> _To do_:
(a) Name every cloud provider that the excerpt on cloud resilience mentions.
(b) In the excerpt on cloud resilience, switch "templates" to "blueprints" and write out everything from "For DR, all" down to "Site Recovery respectively.".

> _Source excerpt_:
☆ ☆ ☆ ☆ ☆ ☆ ☆

Properly leveraging the cloud’s resilient infrastructure requires understanding key differences between “failures” and “disasters” because those differences affect the choice of provisions used for HA and DR protections. Failures are small in scale and short in duration, affecting a server, rack, or the power or cooling in a single datacenter. Disasters have more widespread and enduring impacts, and can affect multiple data centers in ways that preclude rapid recovery.

The most consequential effect involves the location of the redundant resources (systems, software and data), which can be local—on a Local Area Network—for recovering from a localized failure. However, the redundant resources needed to recover from a major disaster must extend over a Wide Area Network.

For database applications that require high transactional capacity, the ability to synchronously replicate the data from the active instance over the LAN ensures that the standby instance is "hot" and ready to take over instantly in the event of a failure. Such a rapid recovery should be the goal of all HA requirements

Data must be replicated asynchronously in DR configurations to prevent the latency inherent in the WAN from adversely impacting on the throughput performance in the active instance. This means that updates being made to the standby instance always lag behind updates being made to the active instance, making it “warm” and resulting in an unavoidable delay during the manual recovery process.

All three major CSPs accommodate these differences with redundancies both within and across datacenters. Of particular interest is the variously named “availability zone” that makes it possible to combine the synchronous replication available on a LAN with the geographical separation afforded by the WAN. These zones connect two or more regional data centers via a low-latency, high-throughput network to facilitate synchronous data replication. With latencies around one millisecond, the use of multi-zone configurations has become a best practice for HA.

For DR, all CSPs have offerings that span multiple regions to afford additional protection against major disasters that could affect multiple zones. For example, Google has what could be called DIY (Do-It-Yourself) DR guided by templates, cookbooks and other tools. Amazon and Microsoft have managed DRaaS (DR-as-a-Service) offerings: CloudEndure Disaster Recovery, and Azure Site Recovery respectively.

For all three CSPs it is important to note that data replication across regions must be asynchronous, so the recovery will need to be performed manually to ensure minimal or no data loss. 

However, the resulting delay in recovery is tolerable as disasters across the region are rare.

Making SQL Server “always on”

☆ ☆ ☆ ☆ ☆ ☆ ☆

> _Data lines_:
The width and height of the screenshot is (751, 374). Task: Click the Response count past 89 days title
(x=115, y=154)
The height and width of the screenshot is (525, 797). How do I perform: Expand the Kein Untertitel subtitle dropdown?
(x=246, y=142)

☆ ☆ ☆ ☆ ☆ ☆ ☆

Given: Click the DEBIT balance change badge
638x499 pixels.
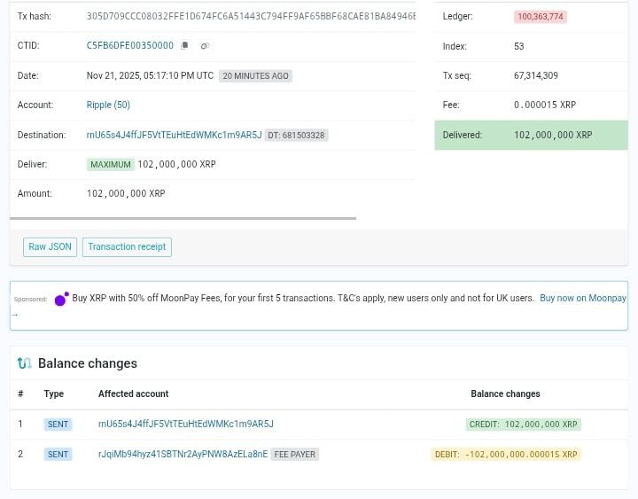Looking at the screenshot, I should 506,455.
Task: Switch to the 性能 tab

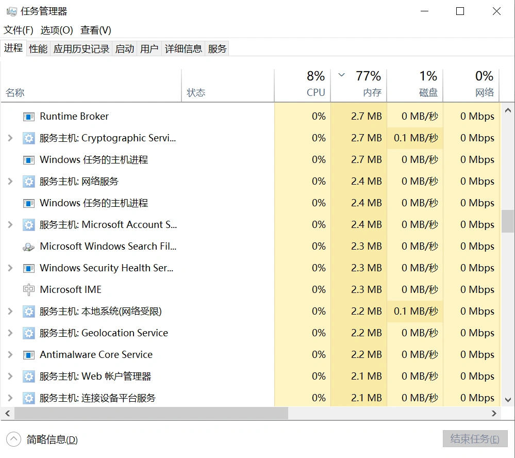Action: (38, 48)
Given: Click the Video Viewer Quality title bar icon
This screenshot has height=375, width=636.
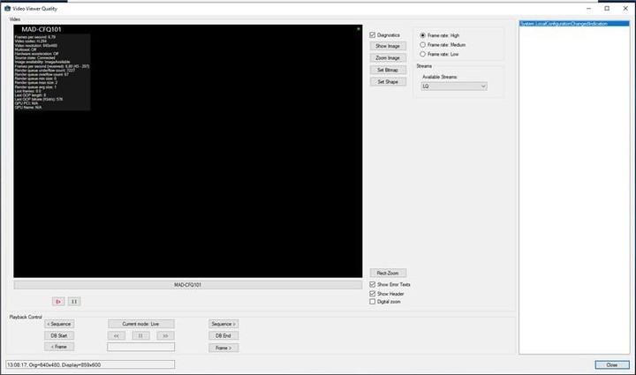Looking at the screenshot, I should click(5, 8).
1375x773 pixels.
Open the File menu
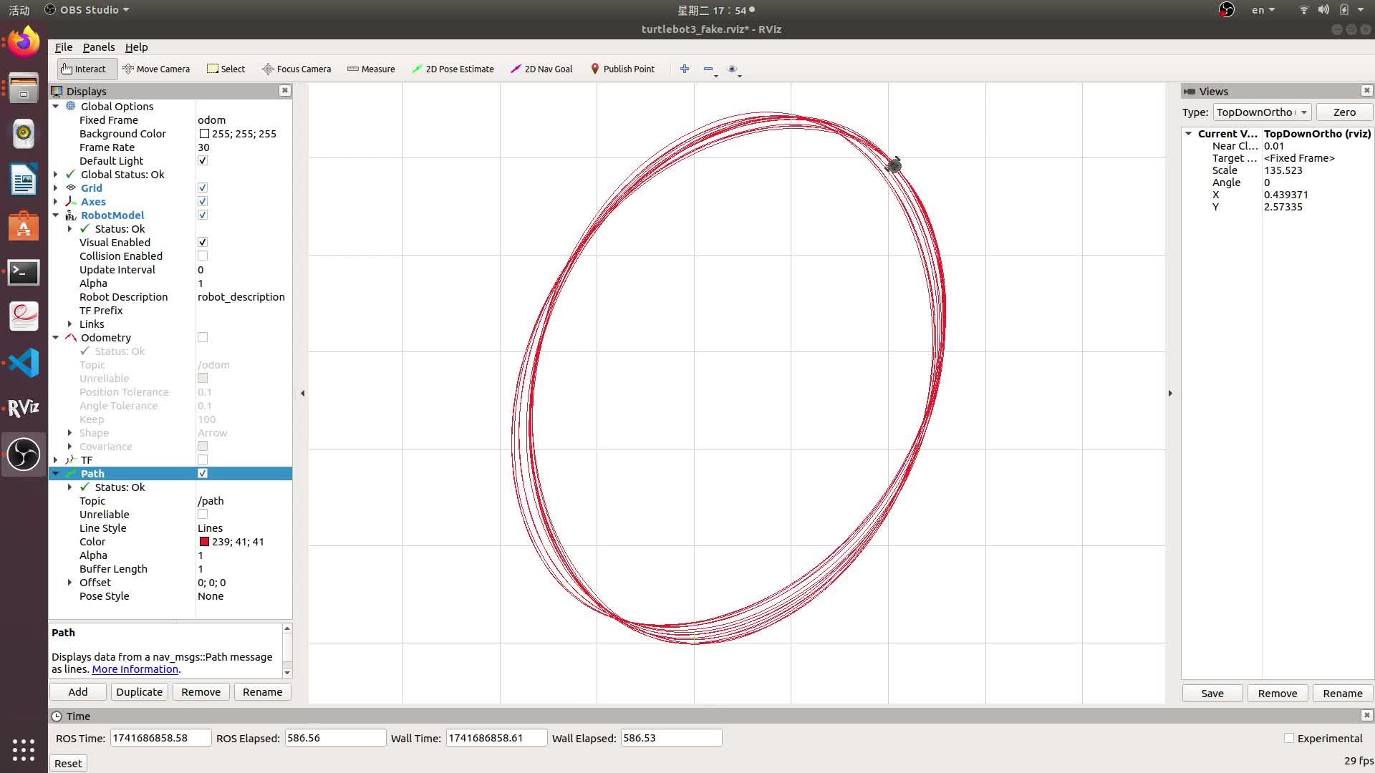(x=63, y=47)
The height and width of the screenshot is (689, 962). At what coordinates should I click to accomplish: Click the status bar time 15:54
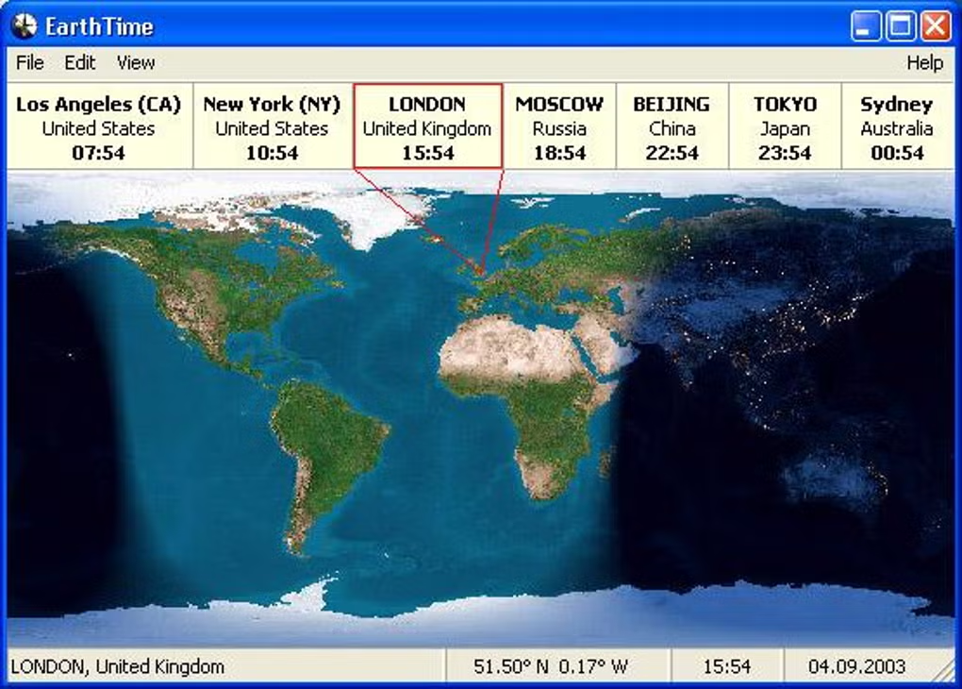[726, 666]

☆ ☆ ☆ ☆ ☆ ☆ ☆

> _Task solutions_:
(a) Google, Amazon, Microsoft

(b)
For DR, all CSPs have offerings that span multiple regions to afford additional protection against major disasters that could affect multiple zones. For example, Google has what could be called DIY (Do-It-Yourself) DR guided by blueprints, cookbooks and other tools. Amazon and Microsoft have managed DRaaS (DR-as-a-Service) offerings: CloudEndure Disaster Recovery, and Azure Site Recovery respectively.